» **Supplied text**
((

On July 29, 2004, we acquired natural gas properties located in Rusk County, Texas for a total purchase price of $35.9 million ($35.6 million after contractual adjustments).  Additionally, we have placed $2.3 million in an escrow account to acquire additional interests in certain of the same properties if the seller is able to satisfy certain contractual obligations.  Estimated total proved reserves acquired and to be acquired, net to our interest, include approximately 244,600 Bbls of oil and 25.2 Bcf of natural gas.  We funded the acquisition with $32.0 million in borrowings under our U.S. credit agreement and from surplus cash.  The properties acquired consist of 32 producing natural gas wells, which we now operate, and a significant number of proved undeveloped, probable and possible locations.  The acquisition of these properties may result in an increase in our budgeted capital expenditures for our development, exploitation and exploration activities in 2004.

 

We expect to continue to utilize cash from operations and available funds under our credit agreements to fund our acquisitions, capital expenditures and working capital.  We also plan on selling non-strategic assets during 2004.  From January 1,

 

44



 

2004 through June 30, 2004, we have sold non-strategic oil and natural gas properties in the United States for net proceeds of approximately $13.8 million.  We anticipate that we may realize up to $50.0 million from the sale of oil and natural gas properties during 2004.  We also sold EXCO’s claim in the Enron bankruptcy to a third party in April 2004 for net proceeds of approximately $4.7 million.  We believe that our capital resources from existing cash balances, cash flow from operating activities and borrowing capacity under our amended and restated credit facilities are adequate to meet the cash requirements of our business.  However, future cash flows are subject to a number of variables including production volumes and oil and natural gas prices.  If cash flows decline we would be required to reduce our capital expenditure budget which in turn may affect our production in future periods.  We cannot assure you that operations and other capital resources will provide cash in sufficient amounts to maintain or initiate planned levels of capital expenditures.  We have experienced increased costs for tubular goods and for certain services during 2004.  Further, we have encountered difficulties in contracting for drilling rigs and other services due to high demand.  Currently, we do not believe that these conditions have had a significant impact upon our capital expenditures programs or our results of operations.  If the conditions continue, however, projects may be delayed due to lack of services or materials or we may have to delay projects to stay within our capital budget.

 

7 ¼% Senior Notes due January 15, 2011

 

On January 20, 2004, we issued $350.0 million principal amount of our 7¼% senior notes due January 15, 2011 pursuant to Rule 144A and Regulation S under the Securities Act at a price of 100% of the principal amount.  Approximately $168.3 million of the proceeds of the issuance of the notes was used to finance the acquisition of outstanding common stock, options and warrants of North Coast along with associated fees and expenses.  Of the remaining proceeds, $113.8 million was used to repay a portion of our debt under our U.S. credit agreements, North Coast’s credit facility indebtedness and accrued interest and fees, $50.1 million was used to repay in full principal and interest on our senior term loan, approximately $10.6 million was used to pay fees and costs associated with the offering, with the remainder available for general working capital purposes.

))

Output, word for word, the part of the financing passage from "On January 20, 2004, we" up to and including "working capital purposes.".

(Records from a data source)

((

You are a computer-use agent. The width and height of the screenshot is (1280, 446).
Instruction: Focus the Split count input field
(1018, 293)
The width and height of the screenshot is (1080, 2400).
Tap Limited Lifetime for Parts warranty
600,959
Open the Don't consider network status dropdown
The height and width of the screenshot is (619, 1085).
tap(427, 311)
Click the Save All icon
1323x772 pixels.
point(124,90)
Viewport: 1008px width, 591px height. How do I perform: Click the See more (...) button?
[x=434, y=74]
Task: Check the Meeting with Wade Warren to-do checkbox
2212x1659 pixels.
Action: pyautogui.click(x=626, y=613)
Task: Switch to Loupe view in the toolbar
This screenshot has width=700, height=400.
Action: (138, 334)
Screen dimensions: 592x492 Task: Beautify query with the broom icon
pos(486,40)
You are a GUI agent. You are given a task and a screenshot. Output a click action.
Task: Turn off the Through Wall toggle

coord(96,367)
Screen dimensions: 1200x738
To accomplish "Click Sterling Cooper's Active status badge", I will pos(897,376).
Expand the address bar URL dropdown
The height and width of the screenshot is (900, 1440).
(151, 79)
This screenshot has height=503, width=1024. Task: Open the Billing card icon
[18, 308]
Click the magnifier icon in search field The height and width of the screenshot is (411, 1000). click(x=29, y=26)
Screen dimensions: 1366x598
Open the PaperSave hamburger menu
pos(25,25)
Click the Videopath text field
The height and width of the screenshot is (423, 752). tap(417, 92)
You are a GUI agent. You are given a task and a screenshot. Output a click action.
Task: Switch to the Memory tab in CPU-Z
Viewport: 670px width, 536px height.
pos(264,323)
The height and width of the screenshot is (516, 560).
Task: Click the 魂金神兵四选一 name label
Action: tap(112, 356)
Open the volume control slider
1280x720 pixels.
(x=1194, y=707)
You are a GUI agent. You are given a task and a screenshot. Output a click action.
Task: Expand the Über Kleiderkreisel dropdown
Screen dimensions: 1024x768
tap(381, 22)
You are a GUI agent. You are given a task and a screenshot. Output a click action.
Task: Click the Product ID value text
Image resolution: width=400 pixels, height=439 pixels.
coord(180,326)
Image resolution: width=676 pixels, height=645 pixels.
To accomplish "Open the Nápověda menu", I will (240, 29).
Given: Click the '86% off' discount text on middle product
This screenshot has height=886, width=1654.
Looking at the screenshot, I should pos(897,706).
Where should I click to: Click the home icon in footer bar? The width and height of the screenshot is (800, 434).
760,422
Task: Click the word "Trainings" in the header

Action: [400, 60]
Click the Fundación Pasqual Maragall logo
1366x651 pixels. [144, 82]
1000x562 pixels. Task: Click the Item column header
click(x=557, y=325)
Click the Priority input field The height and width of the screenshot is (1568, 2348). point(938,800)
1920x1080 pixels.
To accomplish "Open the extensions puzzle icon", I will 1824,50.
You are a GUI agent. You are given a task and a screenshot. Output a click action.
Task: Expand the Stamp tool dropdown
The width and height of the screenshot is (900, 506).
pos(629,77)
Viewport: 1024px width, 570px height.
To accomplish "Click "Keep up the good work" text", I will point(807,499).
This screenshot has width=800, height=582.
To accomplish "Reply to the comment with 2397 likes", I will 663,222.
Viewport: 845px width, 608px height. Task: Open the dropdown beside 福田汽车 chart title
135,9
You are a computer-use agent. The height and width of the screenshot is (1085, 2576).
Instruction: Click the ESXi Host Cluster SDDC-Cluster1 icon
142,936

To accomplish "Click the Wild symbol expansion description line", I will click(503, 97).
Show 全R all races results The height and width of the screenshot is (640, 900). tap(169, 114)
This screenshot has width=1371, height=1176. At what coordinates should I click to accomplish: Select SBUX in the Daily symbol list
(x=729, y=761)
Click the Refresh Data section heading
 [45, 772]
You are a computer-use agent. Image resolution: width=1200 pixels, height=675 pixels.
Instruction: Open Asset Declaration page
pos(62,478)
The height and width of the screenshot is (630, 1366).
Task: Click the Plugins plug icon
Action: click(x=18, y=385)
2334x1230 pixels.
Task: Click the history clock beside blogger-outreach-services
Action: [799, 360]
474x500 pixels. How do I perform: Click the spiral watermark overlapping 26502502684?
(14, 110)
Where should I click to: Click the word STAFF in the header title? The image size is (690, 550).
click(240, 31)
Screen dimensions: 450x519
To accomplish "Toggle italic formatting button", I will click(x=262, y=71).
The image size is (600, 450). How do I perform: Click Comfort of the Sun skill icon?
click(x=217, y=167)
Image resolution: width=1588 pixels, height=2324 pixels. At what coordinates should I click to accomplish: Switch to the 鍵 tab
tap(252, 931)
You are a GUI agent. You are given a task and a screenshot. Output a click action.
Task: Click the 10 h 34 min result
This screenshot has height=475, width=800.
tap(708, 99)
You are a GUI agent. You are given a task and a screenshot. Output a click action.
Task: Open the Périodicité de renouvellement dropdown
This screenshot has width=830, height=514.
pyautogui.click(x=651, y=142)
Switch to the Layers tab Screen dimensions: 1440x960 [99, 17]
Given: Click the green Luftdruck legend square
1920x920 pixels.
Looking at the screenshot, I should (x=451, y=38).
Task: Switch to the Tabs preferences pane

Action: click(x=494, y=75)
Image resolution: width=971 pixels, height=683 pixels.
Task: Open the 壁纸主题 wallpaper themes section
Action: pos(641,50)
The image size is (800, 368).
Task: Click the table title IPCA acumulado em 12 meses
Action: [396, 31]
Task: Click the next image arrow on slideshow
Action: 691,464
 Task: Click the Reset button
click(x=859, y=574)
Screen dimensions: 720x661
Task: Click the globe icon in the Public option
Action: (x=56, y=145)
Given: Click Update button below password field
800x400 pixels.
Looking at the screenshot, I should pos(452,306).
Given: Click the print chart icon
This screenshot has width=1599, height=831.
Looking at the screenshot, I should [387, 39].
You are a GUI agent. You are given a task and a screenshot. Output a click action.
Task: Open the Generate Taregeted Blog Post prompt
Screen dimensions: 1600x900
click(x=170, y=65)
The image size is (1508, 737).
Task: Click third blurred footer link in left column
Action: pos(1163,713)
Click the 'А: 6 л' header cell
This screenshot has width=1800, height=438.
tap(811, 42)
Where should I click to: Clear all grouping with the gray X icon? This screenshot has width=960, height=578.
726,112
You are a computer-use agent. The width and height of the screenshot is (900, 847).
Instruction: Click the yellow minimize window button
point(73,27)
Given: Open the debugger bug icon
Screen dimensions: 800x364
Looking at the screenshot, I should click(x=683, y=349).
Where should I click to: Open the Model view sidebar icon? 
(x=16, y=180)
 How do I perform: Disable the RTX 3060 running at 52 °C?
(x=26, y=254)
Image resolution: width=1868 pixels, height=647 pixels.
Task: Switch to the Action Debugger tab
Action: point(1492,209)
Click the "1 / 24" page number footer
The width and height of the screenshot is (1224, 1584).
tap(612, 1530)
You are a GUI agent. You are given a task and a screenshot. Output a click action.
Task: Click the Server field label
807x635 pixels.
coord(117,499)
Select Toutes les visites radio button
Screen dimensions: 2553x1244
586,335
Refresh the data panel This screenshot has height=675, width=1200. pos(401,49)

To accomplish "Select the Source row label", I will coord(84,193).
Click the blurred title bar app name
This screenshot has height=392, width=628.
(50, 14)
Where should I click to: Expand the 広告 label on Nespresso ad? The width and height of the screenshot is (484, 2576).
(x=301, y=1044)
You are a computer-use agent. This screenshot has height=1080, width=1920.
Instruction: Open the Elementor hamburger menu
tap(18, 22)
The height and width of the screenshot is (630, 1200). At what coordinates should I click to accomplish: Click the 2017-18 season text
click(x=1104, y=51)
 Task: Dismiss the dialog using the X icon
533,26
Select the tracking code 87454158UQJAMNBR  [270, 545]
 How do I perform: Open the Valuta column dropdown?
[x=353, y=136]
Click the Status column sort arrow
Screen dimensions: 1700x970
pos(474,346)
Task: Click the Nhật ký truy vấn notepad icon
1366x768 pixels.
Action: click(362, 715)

))

» **Output below**
On January 20, 2004, we issued $350.0 million principal amount of our 7¼% senior notes due January 15, 2011 pursuant to Rule 144A and Regulation S under the Securities Act at a price of 100% of the principal amount.  Approximately $168.3 million of the proceeds of the issuance of the notes was used to finance the acquisition of outstanding common stock, options and warrants of North Coast along with associated fees and expenses.  Of the remaining proceeds, $113.8 million was used to repay a portion of our debt under our U.S. credit agreements, North Coast’s credit facility indebtedness and accrued interest and fees, $50.1 million was used to repay in full principal and interest on our senior term loan, approximately $10.6 million was used to pay fees and costs associated with the offering, with the remainder available for general working capital purposes.